#### Task details:
Starting at the line that contains "Task: Click the BPDU-Protection", write out every line through the last one in the records below, word for word. Leave out any pictures.

#### Excerpted records:
+ + + +

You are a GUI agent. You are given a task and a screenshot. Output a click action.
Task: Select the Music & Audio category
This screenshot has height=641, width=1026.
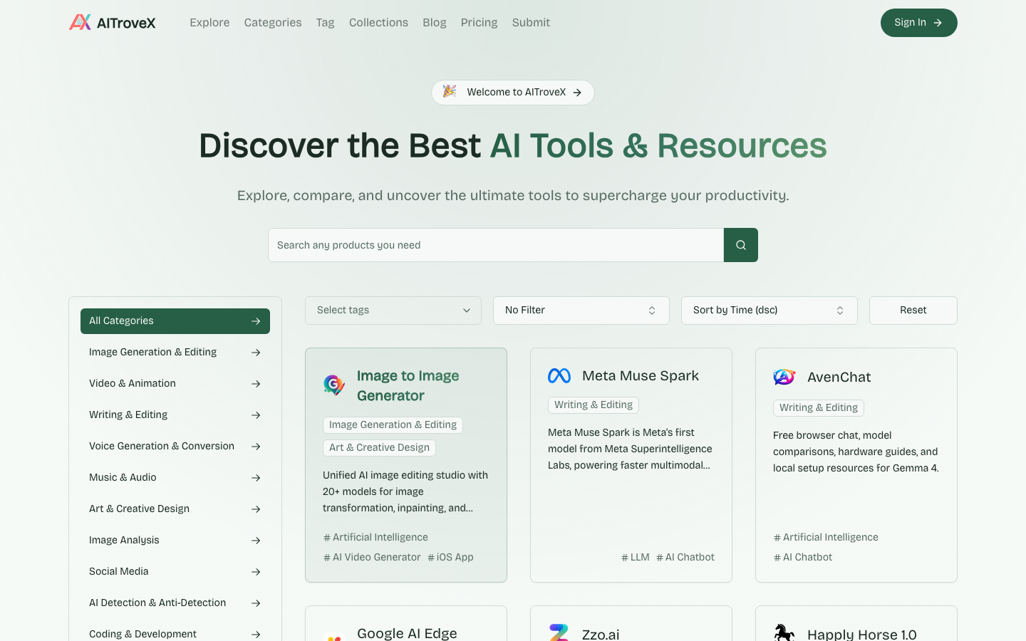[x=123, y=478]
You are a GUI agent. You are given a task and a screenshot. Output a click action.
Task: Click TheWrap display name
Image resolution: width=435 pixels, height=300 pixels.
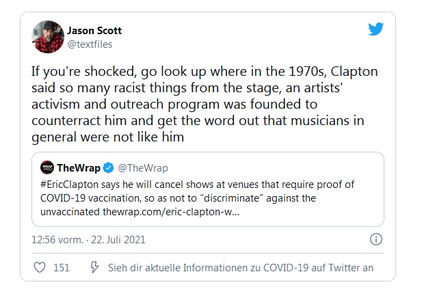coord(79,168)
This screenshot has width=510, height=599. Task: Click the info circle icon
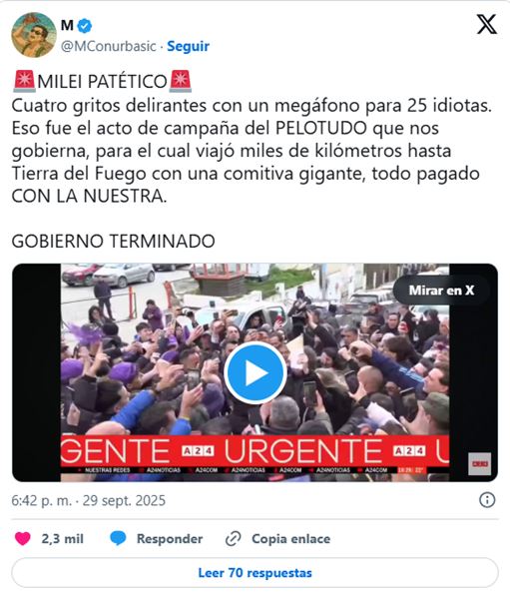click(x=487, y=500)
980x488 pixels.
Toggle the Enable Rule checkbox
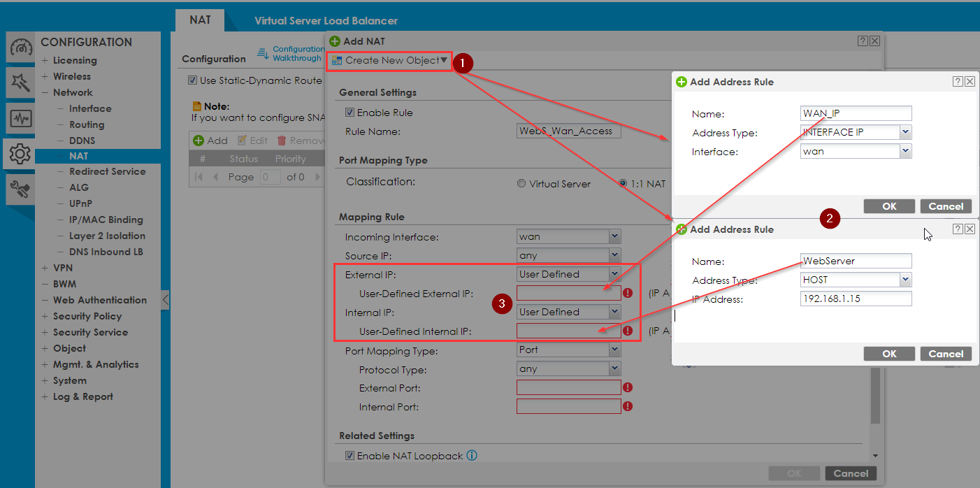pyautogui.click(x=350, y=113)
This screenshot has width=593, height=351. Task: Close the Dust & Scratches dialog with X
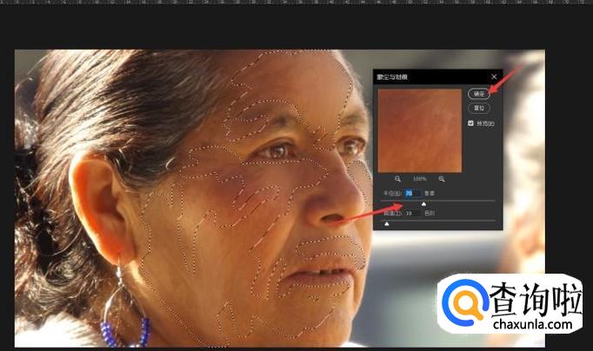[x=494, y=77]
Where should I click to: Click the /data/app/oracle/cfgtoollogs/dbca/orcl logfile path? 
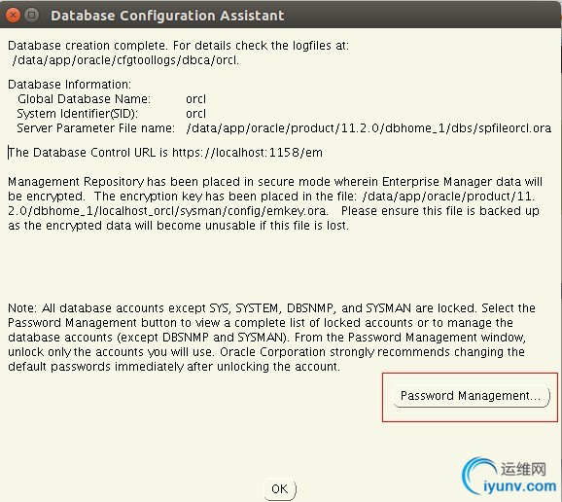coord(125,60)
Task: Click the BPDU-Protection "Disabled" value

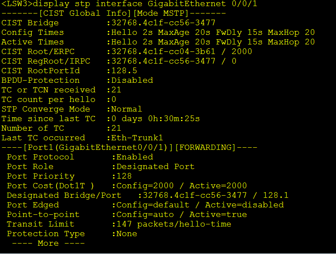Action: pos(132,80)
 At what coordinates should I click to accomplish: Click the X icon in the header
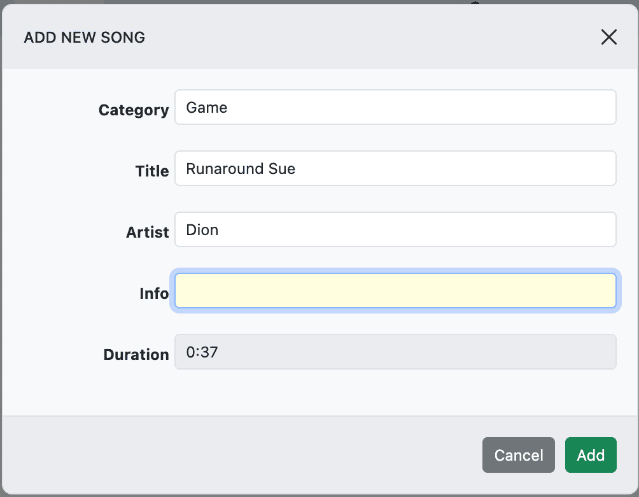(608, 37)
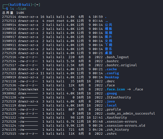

+ + + +

#### Response to this exercise:
Task: Click the BPDU-Protection "Disabled" value

Action: pos(132,80)
 At what coordinates should I click to accomplish: Click the X icon in the header
(608, 37)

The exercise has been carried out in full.